Sans issue
Le 24 février 2015
Plongée sombre dans la solitude humaine... Une œuvre aride mais profondément touchante.


- Réalisateur : Saverio Costanzo
- Acteurs : Isabella Rossellini, Filippo Timi, Alba Rohrwacher, Luca Marinelli, Vittorio Lomartire
- Genre : Drame
- Nationalité : Italien
- Distributeur : Le Pacte
- Durée : 1h54mn
- Titre original : La solitudine dei numeri primi
- Date de sortie : 4 mai 2011
- Festival : Festival de Venise 2010
Résumé : 1984, 1991, 1998, 2007. Autant d’années qui séparent la vie de Mattia et Alice. Deux enfances difficiles, bouleversées par un terrible événement qui marquera à jamais leur existence. Entre leurs amis, leur famille et leur travail, Mattia et Alice sont malgré eux rattrapés par leur passé. La conscience d’être différent des autres ne fait qu’augmenter les barrières qui les séparent du monde, les menant à un isolement inévitable, mais conscient.

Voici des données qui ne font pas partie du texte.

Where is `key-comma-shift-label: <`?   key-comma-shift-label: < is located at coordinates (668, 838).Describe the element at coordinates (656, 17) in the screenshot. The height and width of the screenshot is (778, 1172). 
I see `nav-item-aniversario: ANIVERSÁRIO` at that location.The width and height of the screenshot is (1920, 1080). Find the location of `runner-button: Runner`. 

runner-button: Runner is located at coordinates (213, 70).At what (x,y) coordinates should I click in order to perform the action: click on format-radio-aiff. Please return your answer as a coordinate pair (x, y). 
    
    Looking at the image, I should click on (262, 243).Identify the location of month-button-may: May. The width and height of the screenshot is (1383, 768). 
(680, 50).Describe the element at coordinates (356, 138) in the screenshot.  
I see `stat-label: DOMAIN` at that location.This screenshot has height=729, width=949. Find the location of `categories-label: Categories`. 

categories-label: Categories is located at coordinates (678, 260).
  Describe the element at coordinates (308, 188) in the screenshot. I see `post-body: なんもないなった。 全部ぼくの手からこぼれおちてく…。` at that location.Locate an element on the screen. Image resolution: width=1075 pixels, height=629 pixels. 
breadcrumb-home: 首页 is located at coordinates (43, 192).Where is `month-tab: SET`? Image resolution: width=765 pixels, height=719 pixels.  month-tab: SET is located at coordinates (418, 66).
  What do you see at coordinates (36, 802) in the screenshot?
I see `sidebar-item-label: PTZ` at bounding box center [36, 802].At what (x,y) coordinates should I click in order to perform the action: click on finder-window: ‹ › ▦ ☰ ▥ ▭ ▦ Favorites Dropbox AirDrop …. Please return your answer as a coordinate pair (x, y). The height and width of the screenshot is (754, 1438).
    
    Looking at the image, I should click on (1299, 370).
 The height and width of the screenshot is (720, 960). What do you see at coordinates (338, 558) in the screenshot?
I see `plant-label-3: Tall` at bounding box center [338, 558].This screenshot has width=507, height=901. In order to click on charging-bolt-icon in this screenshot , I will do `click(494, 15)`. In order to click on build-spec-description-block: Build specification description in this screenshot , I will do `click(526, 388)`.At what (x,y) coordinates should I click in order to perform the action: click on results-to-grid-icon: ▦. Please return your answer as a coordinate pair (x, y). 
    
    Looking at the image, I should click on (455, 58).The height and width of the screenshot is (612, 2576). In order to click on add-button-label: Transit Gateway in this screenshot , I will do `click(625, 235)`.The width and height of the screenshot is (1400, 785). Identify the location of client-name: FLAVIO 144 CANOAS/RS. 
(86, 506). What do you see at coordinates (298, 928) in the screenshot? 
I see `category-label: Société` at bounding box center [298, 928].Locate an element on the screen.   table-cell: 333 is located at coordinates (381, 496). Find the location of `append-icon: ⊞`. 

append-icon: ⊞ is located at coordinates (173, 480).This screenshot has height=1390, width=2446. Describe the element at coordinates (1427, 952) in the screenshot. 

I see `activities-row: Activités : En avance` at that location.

Critique : Un nombre premier est un nombre indivisible. Dans le long-métrage de Saverio Costanzo, Alice et Mattia sont des personnages esseulés - deux chiffres premiers - uniques l’un et l’autre, inséparables l’un de l’autre. Une unité, une entité à eux deux. Indivisibles. Mais ce n’est pas parce que le destin semble vouloir les réunir inextricablement que ces deux-là sont fait pour être ensemble. Au contraire, leur mal-être au monde, leur incapacité totale à sortir d’eux-mêmes les rend inatteignables. Ils ne sont pas ensemble mais côte à côte.
- © Le Pacte
L’incommunicabilité traverse La solitude des nombres premiers de la première à la dernière image. Les séquences sont longues, peu animées par des mouvements de caméra ; tout comme les personnages sont englués dans une existence dont ils ne veulent pas. Car le problème est bien là. Mattia et Alice n’auraient pas dû naître. Dès l’enfance, leur place aurait du être ailleurs que sur cette Terre. Ensuite, tout n’est que lutte pour trouver leur place - place qu’ils ne désirent pas tant que cela, quelque peu résignés à être « différents ». Volontairement et malgré eux. L’un en l’autre, ils se retrouvent mais la clé pour qu’ils existent, c’est de se parler. Pour de vrai. Mais ils ne le peuvent réellement pas ; le silence et la souffrance sont donc leur lot quotidien.
- © Le Pacte
Cette incapacité à communiquer est retranscrite par le clair-obscur du film. À la limite du fantastique parfois. Les ombres sont omniprésentes comme pour appuyer le poids de la solitude des "nombres premiers". Ce choix esthétique est judicieux, d’autant que la musique - ininterrompue, électro - empêche finalement toute forme de dialogue. Mais l’atmosphère du long-métrage est pesante. Étouffant même. Car du malaise, le cinéaste fait son crédo. D’issue, il n’y en pas et cela nous est (dé)montré dès le début. Mieux vaut le savoir car, même en étant prévenu, en ressortant de La solitude des nombres premiers, un coup de blues peut poindre son nez... Quand il n’y a plus d’espoir...
- © Le Pacte
Frédéric de Vençay 25 juin 2011
La solitude des nombres premiers - La critique
Baroque, audacieux, en mouvement, le néo cinéma italien compte parmi les plus passionnants de la planète. Après Guadagnino ("Amore"), Sorrentino ("Il divo") et surtout Marco Bellochio (le sublime "Vincere"), voici Constanzo qui adapte un roman adulé en éclatant sa structure et ses codes. L’atmosphère de film noir et les références incessantes à Dario Argento s’avèrent paradoxalement idéales pour disséquer un poignant malaise adolescent. Dommage que l’ensemble soit un peu inégal, entre un monumental pic d’intensité en milieu de métrage et un dénouement qui traîne la patte.